The District was settled primarily as a residential neighborhood and contains a wide variety of architectural styles including Stick Style, Queen Anne, Craftsman, American Foursquare,Tudor Revival, and Mission Revival. Within it you will find many churches, apartments, and a few business areas.

The neighborhood developed over time and it is common to find structures built structures built 20, 30 or even 50 years later.

There were three building booms within the district: 1888 to 1893, 1902 to 1915, and 1919 to 1929. Nearly 80 percent of the homes were built prior to 1930.

Tacoma's North Slope Historic District is a cohesive neighborhood that represents the social and economic history of Tacoma. The district represents a cross culture of individuals - both famous and ordinary - whose skills and talents played a role in the development and growth of the city. The early residents included professionals, trades people, business proprietors, railroad employees, and celebrities - all living in a close-knit neighborhood.
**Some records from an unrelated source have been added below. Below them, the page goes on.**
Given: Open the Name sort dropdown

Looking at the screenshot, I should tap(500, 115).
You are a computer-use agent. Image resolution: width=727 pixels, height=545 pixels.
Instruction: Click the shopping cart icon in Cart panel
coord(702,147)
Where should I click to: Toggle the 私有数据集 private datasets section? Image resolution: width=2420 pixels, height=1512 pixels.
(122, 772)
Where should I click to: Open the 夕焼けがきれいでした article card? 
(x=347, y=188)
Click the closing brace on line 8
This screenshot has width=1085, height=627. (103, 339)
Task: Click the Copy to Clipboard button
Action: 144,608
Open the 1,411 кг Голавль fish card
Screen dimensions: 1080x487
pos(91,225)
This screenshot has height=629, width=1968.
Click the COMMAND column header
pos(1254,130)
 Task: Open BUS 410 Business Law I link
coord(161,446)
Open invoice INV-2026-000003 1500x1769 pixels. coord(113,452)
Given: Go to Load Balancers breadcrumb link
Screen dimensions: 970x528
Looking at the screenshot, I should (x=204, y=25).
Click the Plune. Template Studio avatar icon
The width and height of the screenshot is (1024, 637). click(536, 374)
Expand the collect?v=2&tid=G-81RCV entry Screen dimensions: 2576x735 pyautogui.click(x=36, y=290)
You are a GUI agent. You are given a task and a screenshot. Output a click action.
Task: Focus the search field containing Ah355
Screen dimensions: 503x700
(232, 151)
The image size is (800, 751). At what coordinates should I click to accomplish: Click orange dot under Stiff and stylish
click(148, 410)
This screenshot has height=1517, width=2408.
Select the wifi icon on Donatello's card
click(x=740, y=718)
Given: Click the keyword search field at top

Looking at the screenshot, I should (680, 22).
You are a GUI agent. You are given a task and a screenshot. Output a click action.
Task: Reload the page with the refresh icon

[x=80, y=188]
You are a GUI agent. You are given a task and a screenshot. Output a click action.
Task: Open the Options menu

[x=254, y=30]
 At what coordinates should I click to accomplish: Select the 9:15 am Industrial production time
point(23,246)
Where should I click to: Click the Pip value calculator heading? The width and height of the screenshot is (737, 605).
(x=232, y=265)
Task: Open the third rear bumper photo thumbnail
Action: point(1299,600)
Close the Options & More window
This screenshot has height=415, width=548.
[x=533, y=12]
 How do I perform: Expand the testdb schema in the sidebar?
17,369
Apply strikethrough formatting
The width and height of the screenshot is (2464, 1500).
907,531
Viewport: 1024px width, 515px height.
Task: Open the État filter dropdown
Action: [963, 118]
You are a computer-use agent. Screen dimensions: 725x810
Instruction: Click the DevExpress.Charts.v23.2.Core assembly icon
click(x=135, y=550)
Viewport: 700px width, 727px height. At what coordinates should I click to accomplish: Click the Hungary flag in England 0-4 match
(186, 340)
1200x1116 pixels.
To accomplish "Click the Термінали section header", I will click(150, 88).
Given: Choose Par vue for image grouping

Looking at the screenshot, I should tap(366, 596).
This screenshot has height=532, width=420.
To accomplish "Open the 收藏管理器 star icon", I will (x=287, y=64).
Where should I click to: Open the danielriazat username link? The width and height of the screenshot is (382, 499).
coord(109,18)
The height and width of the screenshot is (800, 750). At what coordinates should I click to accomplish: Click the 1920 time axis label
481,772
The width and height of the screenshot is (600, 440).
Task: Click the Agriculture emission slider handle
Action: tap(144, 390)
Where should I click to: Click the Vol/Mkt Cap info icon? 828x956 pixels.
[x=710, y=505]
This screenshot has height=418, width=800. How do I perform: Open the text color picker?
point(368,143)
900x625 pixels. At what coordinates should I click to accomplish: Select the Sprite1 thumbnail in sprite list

The district embodies the distinctive characteristics of residential development in Tacoma. Many of these dwellings represent the work of master craftsmen and architects. The period of significance for the district runs from 1881 to 1955. In 1955, the City of Tacoma changed zoning laws that allowed some of the neighborhood's older homes to be demolished and replaced by apartment buildings.

Residents of the North Slope Historic District are united by more than their affinity for old homes. The district's board is made up of residents who are dedicated to the betterment of our neighborhood. Board members discuss and take action on issues pertaining to safety, zoning, historic preservation and more. Each year the board plans a variety of educational and social activities for residents.